**Provided passage**:

------------------------------

In re JAMES M., a Person Coming Under the Juvenile Court Law.
KENNETH F. FARE, as Acting Chief Probation Officer, etc., Plaintiff and Respondent,
v.
JAMES M., Defendant and Appellant.
Court of Appeals of California, Second District, Division Five.
*135 COUNSEL
Cynthia K. Cohan, under appointment by the Court of Appeal, for Defendant and Appellant.
Evelle J. Younger, Attorney General, Jack R. Winkler, Chief Assistant Attorney General, S. Clark Moore, Assistant Attorney General, Robert F. Katz and Robert R. Anderson, Deputy Attorneys General, for Plaintiff and Respondent.
OPINION
KAUS, P.J.
James Leonard, a minor, was alleged to come within the provisions of Welfare and Institutions Code section 602 based on his possession of "nun-chakus," that is, karate sticks, in violation of Penal Code section 12020. After a hearing, the court sustained the petition, declared the minor to be a ward of the court and ordered that he be taken from his parents and suitably placed. The minor was placed at the American Boy's Ranch in June 1976.
Adjudication Hearing
(1a) On November 19, 1975, at about 8 p.m., Deputy Sheriff Falls saw the minor sitting in the passenger seat of a vehicle and another *136 person in the driver's seat. The deputy saw a Coors beer can on the dashboard and approached the vehicle. Both the minor and the driver got out of the car. While Deputy Falls was detaining the minors near his car, Deputy Vernon, his partner, found two nun-chakus sticks on the floor of the vehicle on the driver's side. The nun-chakus sticks were 12 inches long, about one inch in circumference, wrapped with black tape and connected by a six-inch chain.
Deputy Vernon picked up the sticks, turned to Deputy Falls "and the two subjects, and asked, whose sticks were these." The statement was not directed at any particular person. The minor said "that they were his," and that "he had found them."
At the adjudication hearing and on appeal, the minor contends that his statement that the nun-chakus sticks belonged to him was inadmissible because obtained in violation of his Miranda rights. We agree.

------------------------------

**Short exercise A**:
Can you output the records from the line containing "The image size is (373, 160)." through the line containing "click(259, 224)" as a JSON list of strings, one per line, with blank lines and pictures left out?
This court opinion has no connection to the records that come after it.

**Exercise inputs**:
------------------------------

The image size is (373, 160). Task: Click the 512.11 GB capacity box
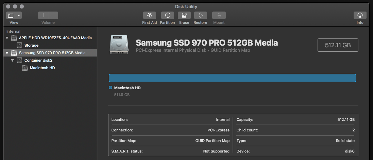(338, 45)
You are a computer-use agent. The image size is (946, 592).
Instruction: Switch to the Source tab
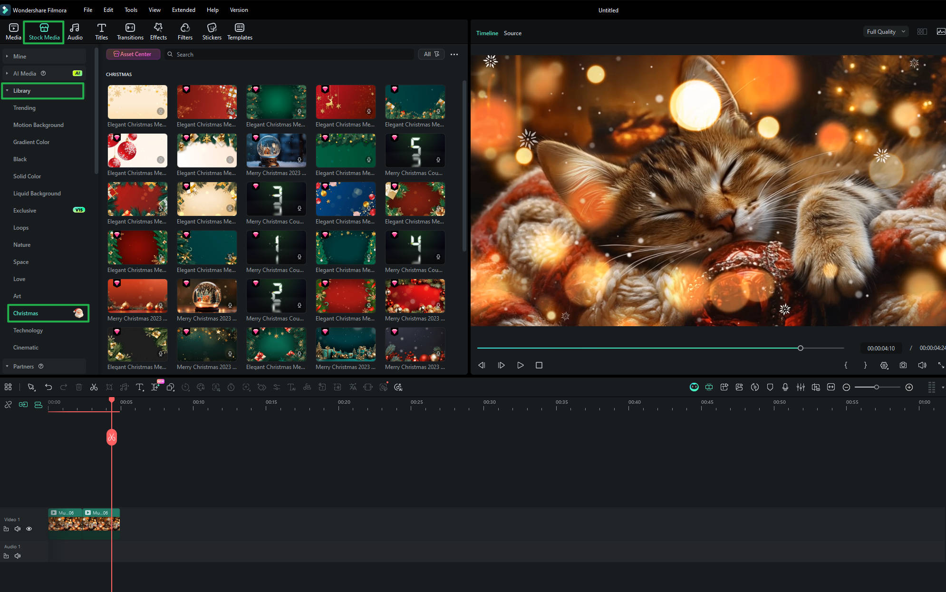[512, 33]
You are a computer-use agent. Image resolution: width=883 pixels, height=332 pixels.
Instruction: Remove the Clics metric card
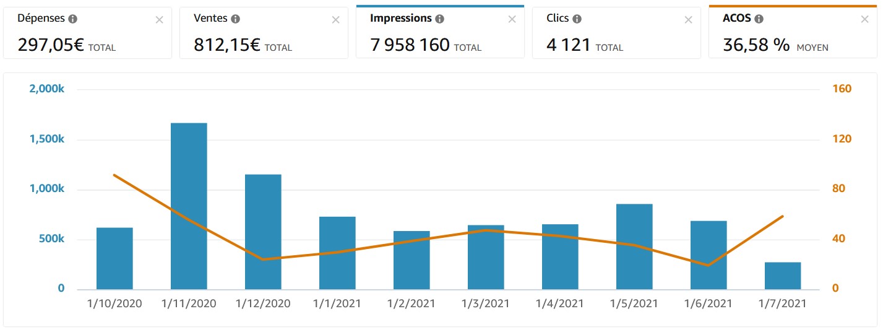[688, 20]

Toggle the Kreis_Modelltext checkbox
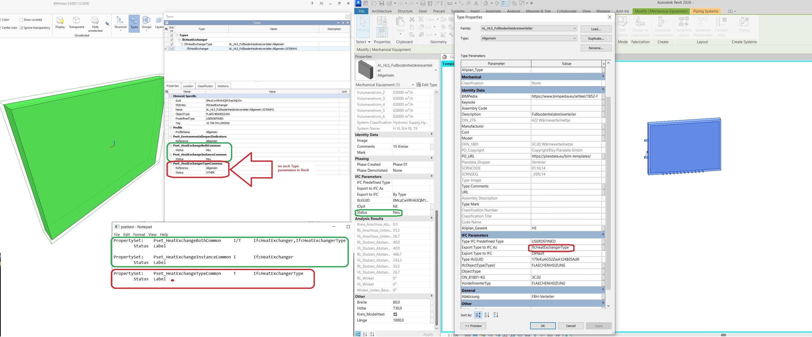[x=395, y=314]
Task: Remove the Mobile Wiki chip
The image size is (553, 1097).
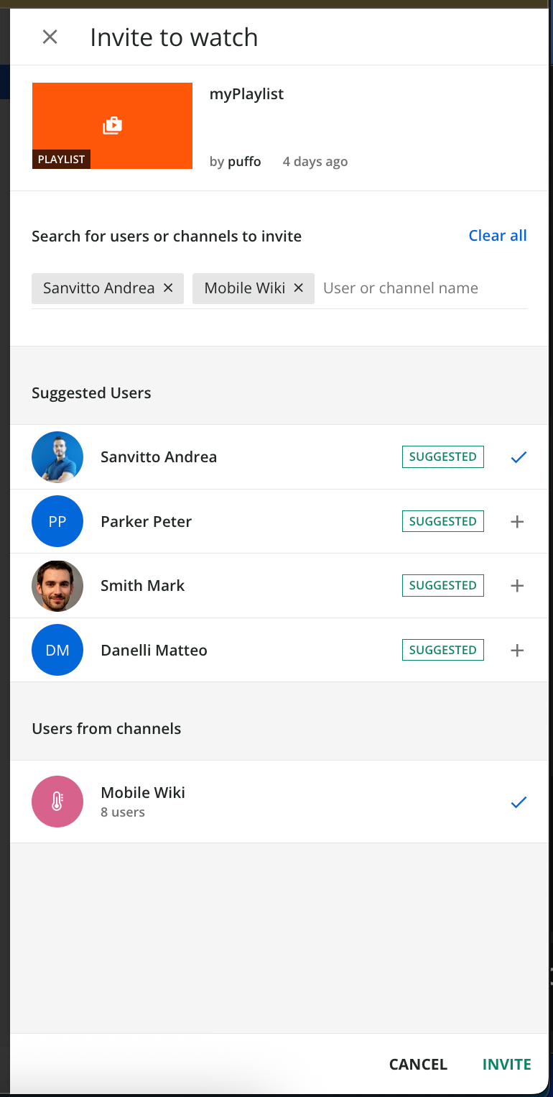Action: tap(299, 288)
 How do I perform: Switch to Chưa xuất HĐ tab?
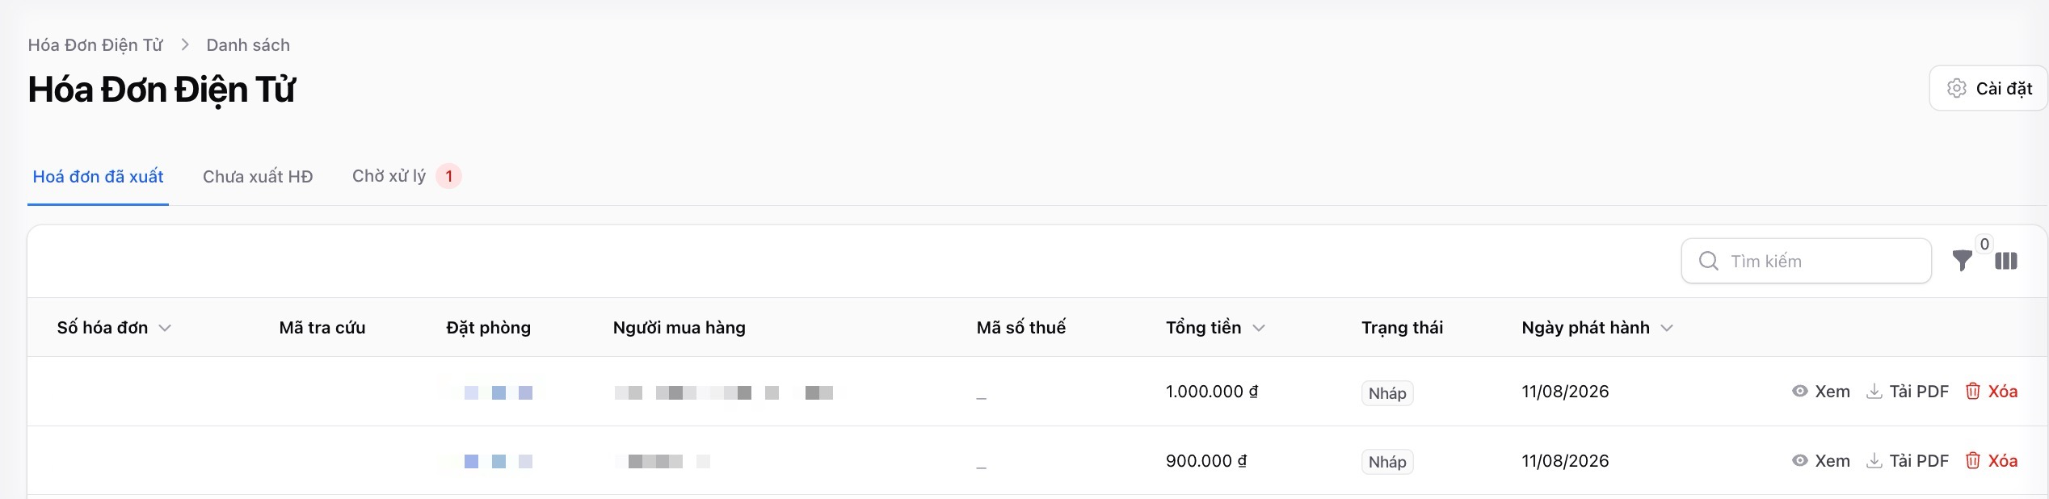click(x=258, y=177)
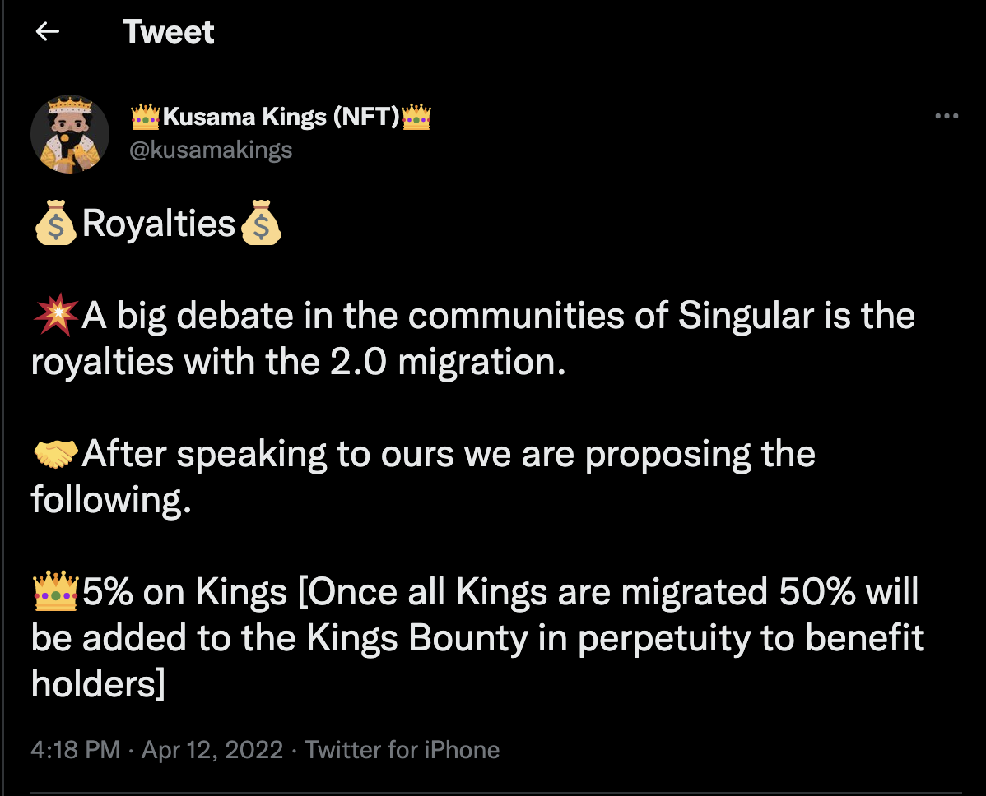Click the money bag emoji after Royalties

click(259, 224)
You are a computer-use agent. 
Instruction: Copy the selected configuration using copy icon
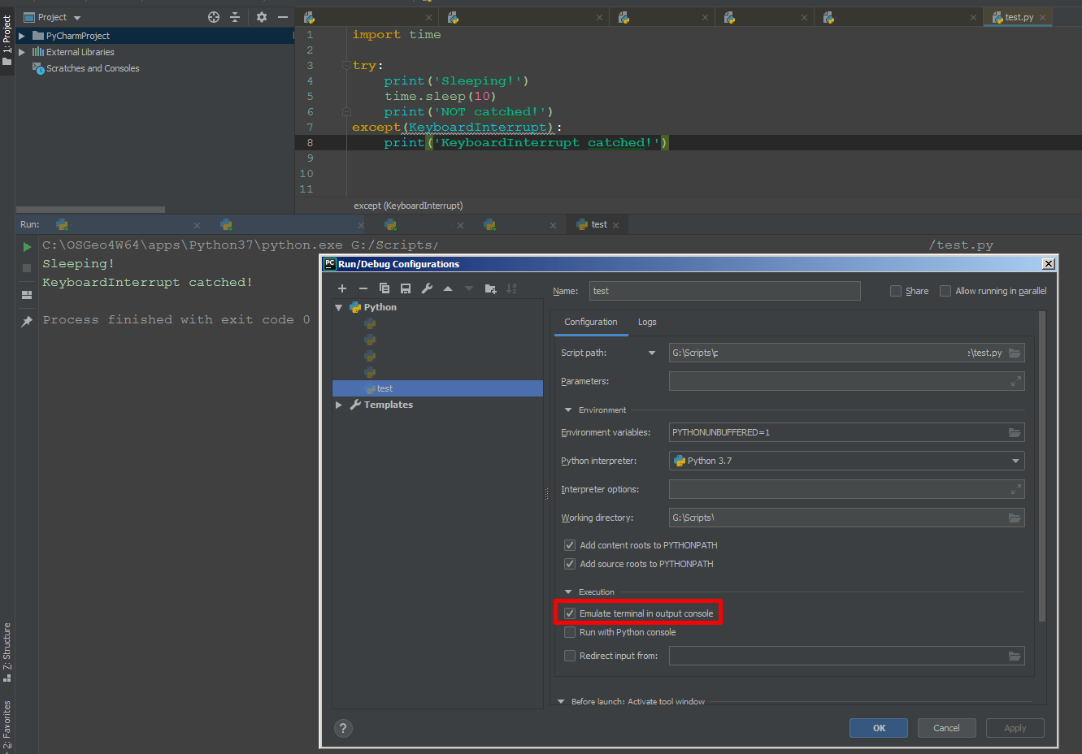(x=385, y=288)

------------------------------

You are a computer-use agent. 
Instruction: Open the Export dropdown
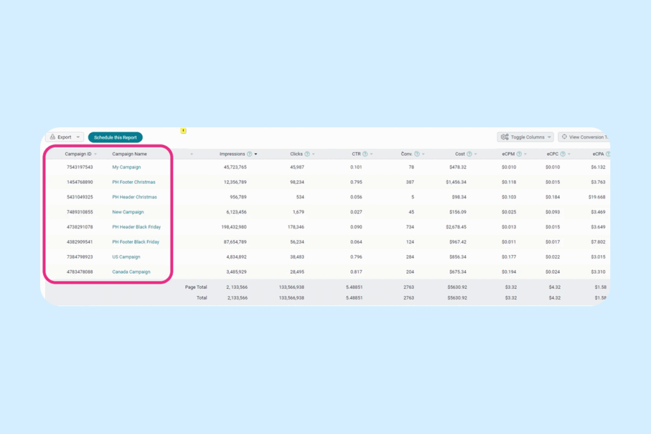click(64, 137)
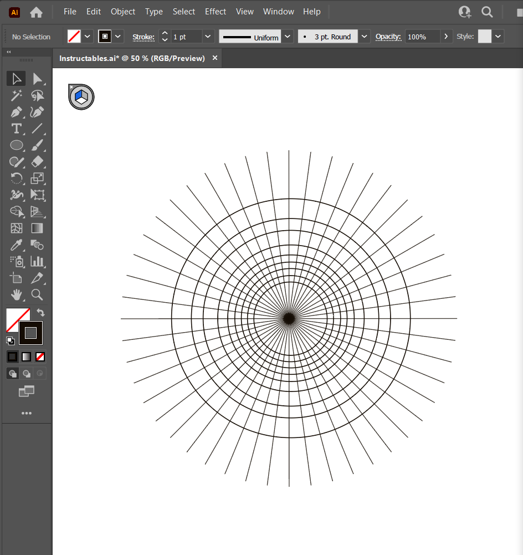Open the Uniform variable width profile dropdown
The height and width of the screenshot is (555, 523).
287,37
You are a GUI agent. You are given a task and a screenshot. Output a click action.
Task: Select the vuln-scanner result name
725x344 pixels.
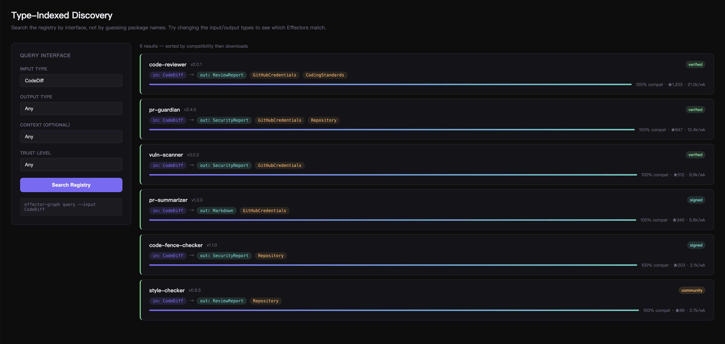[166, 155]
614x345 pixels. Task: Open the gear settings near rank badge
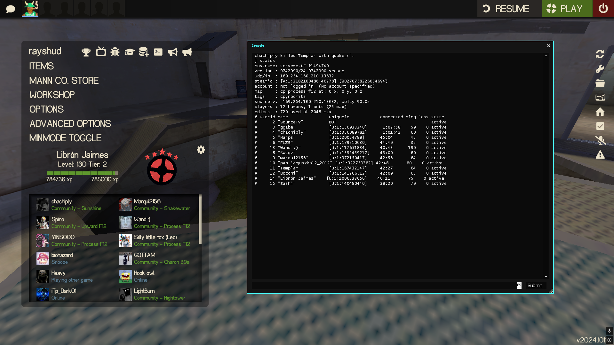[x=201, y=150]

------------------------------

**Short exercise B**:
Can you print the stretch of the juvenile court opinion from "KENNETH F. FARE, as" through "Plaintiff and Respondent."?

**Full output A**:
[
  "The image size is (373, 160). Task: Click the 512.11 GB capacity box",
  "(338, 45)",
  "You are a computer-use agent. The image size is (946, 592).",
  "Instruction: Switch to the Source tab",
  "[512, 33]",
  "You are a computer-use agent. Image resolution: width=883 pixels, height=332 pixels.",
  "Instruction: Remove the Clics metric card",
  "[688, 20]",
  "Toggle the Kreis_Modelltext checkbox",
  "[x=395, y=314]",
  "Task: Remove the Mobile Wiki chip",
  "The image size is (553, 1097).",
  "Action: tap(299, 288)",
  " How do I perform: Switch to Chưa xuất HĐ tab?",
  "click(x=258, y=177)",
  "Click the money bag emoji after Royalties",
  "click(259, 224)"
]

**Full output B**:
KENNETH F. FARE, as Acting Chief Probation Officer, etc., Plaintiff and Respondent,
v.
JAMES M., Defendant and Appellant.
Court of Appeals of California, Second District, Division Five.
*135 COUNSEL
Cynthia K. Cohan, under appointment by the Court of Appeal, for Defendant and Appellant.
Evelle J. Younger, Attorney General, Jack R. Winkler, Chief Assistant Attorney General, S. Clark Moore, Assistant Attorney General, Robert F. Katz and Robert R. Anderson, Deputy Attorneys General, for Plaintiff and Respondent.